### Work request
Each record is to be duplicated exactly, with nothing added.

[[ Dataset content open ]]

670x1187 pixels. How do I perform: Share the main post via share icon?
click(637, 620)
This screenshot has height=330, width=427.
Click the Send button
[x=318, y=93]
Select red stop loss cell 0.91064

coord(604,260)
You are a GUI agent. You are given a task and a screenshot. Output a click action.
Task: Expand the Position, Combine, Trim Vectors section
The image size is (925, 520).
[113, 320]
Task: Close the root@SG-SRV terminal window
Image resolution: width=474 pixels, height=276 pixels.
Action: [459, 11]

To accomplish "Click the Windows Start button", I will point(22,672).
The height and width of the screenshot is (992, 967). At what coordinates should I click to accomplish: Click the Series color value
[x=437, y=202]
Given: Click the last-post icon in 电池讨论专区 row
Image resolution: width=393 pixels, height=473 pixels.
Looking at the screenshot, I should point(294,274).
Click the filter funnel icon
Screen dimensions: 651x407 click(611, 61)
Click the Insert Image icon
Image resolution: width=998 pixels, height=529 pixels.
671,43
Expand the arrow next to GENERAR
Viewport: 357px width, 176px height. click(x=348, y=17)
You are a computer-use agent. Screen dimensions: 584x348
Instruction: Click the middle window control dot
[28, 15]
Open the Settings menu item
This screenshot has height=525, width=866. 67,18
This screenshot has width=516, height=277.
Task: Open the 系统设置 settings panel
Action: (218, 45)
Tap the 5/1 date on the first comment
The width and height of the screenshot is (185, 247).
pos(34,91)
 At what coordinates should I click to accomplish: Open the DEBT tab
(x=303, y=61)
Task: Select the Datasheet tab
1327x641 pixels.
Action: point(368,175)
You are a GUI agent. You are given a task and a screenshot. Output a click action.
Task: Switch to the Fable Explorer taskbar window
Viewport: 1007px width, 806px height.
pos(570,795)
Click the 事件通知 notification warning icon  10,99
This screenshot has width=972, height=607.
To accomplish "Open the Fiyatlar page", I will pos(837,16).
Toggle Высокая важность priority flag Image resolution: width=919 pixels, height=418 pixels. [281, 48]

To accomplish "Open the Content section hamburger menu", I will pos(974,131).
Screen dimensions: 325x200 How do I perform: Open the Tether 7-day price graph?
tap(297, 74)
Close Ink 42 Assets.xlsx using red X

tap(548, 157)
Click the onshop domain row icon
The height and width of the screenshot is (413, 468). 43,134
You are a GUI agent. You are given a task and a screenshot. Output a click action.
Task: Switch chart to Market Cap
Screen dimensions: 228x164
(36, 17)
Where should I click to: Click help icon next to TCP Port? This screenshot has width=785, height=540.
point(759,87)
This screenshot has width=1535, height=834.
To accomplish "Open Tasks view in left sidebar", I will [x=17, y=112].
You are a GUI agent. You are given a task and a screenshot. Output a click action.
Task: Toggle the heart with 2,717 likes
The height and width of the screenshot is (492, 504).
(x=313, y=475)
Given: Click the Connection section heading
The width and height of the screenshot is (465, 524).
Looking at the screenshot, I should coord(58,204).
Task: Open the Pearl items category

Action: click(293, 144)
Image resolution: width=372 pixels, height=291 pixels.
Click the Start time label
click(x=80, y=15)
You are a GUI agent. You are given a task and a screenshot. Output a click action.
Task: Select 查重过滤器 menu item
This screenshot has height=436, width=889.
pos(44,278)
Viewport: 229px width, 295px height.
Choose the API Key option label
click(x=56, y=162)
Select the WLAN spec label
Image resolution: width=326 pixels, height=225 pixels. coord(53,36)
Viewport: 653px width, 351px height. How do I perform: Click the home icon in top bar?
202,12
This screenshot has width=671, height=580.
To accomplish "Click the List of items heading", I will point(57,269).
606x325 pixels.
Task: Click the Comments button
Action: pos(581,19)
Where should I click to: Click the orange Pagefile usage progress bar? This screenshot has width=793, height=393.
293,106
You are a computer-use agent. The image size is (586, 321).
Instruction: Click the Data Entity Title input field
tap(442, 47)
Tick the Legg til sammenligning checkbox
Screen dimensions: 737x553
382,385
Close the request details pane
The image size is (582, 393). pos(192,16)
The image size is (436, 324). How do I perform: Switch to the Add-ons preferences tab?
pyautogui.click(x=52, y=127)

[[ Dataset content closed ]]

### Response box
670x1187 pixels. How do I perform: Share the main post via share icon?
click(637, 620)
This screenshot has height=330, width=427.
Click the Send button
[x=318, y=93]
Select red stop loss cell 0.91064

coord(604,260)
You are a GUI agent. You are given a task and a screenshot. Output a click action.
Task: Expand the Position, Combine, Trim Vectors section
The image size is (925, 520).
[113, 320]
Task: Close the root@SG-SRV terminal window
Image resolution: width=474 pixels, height=276 pixels.
Action: [459, 11]

To accomplish "Click the Windows Start button", I will point(22,672).
The height and width of the screenshot is (992, 967). At what coordinates should I click to accomplish: Click the Series color value
[x=437, y=202]
Given: Click the last-post icon in 电池讨论专区 row
Image resolution: width=393 pixels, height=473 pixels.
Looking at the screenshot, I should point(294,274).
Click the filter funnel icon
Screen dimensions: 651x407 click(611, 61)
Click the Insert Image icon
Image resolution: width=998 pixels, height=529 pixels.
671,43
Expand the arrow next to GENERAR
Viewport: 357px width, 176px height. click(x=348, y=17)
You are a computer-use agent. Screen dimensions: 584x348
Instruction: Click the middle window control dot
[28, 15]
Open the Settings menu item
This screenshot has height=525, width=866. 67,18
This screenshot has width=516, height=277.
Task: Open the 系统设置 settings panel
Action: (218, 45)
Tap the 5/1 date on the first comment
The width and height of the screenshot is (185, 247).
pos(34,91)
 At what coordinates should I click to accomplish: Open the DEBT tab
(x=303, y=61)
Task: Select the Datasheet tab
1327x641 pixels.
Action: point(368,175)
You are a GUI agent. You are given a task and a screenshot. Output a click action.
Task: Switch to the Fable Explorer taskbar window
Viewport: 1007px width, 806px height.
pos(570,795)
Click the 事件通知 notification warning icon  10,99
This screenshot has width=972, height=607.
To accomplish "Open the Fiyatlar page", I will pos(837,16).
Toggle Высокая важность priority flag Image resolution: width=919 pixels, height=418 pixels. [281, 48]

To accomplish "Open the Content section hamburger menu", I will pos(974,131).
Screen dimensions: 325x200 How do I perform: Open the Tether 7-day price graph?
tap(297, 74)
Close Ink 42 Assets.xlsx using red X

tap(548, 157)
Click the onshop domain row icon
The height and width of the screenshot is (413, 468). 43,134
You are a GUI agent. You are given a task and a screenshot. Output a click action.
Task: Switch chart to Market Cap
Screen dimensions: 228x164
(36, 17)
Where should I click to: Click help icon next to TCP Port? This screenshot has width=785, height=540.
point(759,87)
This screenshot has width=1535, height=834.
To accomplish "Open Tasks view in left sidebar", I will [x=17, y=112].
You are a GUI agent. You are given a task and a screenshot. Output a click action.
Task: Toggle the heart with 2,717 likes
The height and width of the screenshot is (492, 504).
(x=313, y=475)
Given: Click the Connection section heading
The width and height of the screenshot is (465, 524).
Looking at the screenshot, I should coord(58,204).
Task: Open the Pearl items category

Action: click(293, 144)
Image resolution: width=372 pixels, height=291 pixels.
Click the Start time label
click(x=80, y=15)
You are a GUI agent. You are given a task and a screenshot. Output a click action.
Task: Select 查重过滤器 menu item
This screenshot has height=436, width=889.
pos(44,278)
Viewport: 229px width, 295px height.
Choose the API Key option label
click(x=56, y=162)
Select the WLAN spec label
Image resolution: width=326 pixels, height=225 pixels. coord(53,36)
Viewport: 653px width, 351px height. How do I perform: Click the home icon in top bar?
202,12
This screenshot has width=671, height=580.
To accomplish "Click the List of items heading", I will point(57,269).
606x325 pixels.
Task: Click the Comments button
Action: pos(581,19)
Where should I click to: Click the orange Pagefile usage progress bar? This screenshot has width=793, height=393.
293,106
You are a computer-use agent. The image size is (586, 321).
Instruction: Click the Data Entity Title input field
tap(442, 47)
Tick the Legg til sammenligning checkbox
Screen dimensions: 737x553
382,385
Close the request details pane
The image size is (582, 393). pos(192,16)
The image size is (436, 324). How do I perform: Switch to the Add-ons preferences tab?
pyautogui.click(x=52, y=127)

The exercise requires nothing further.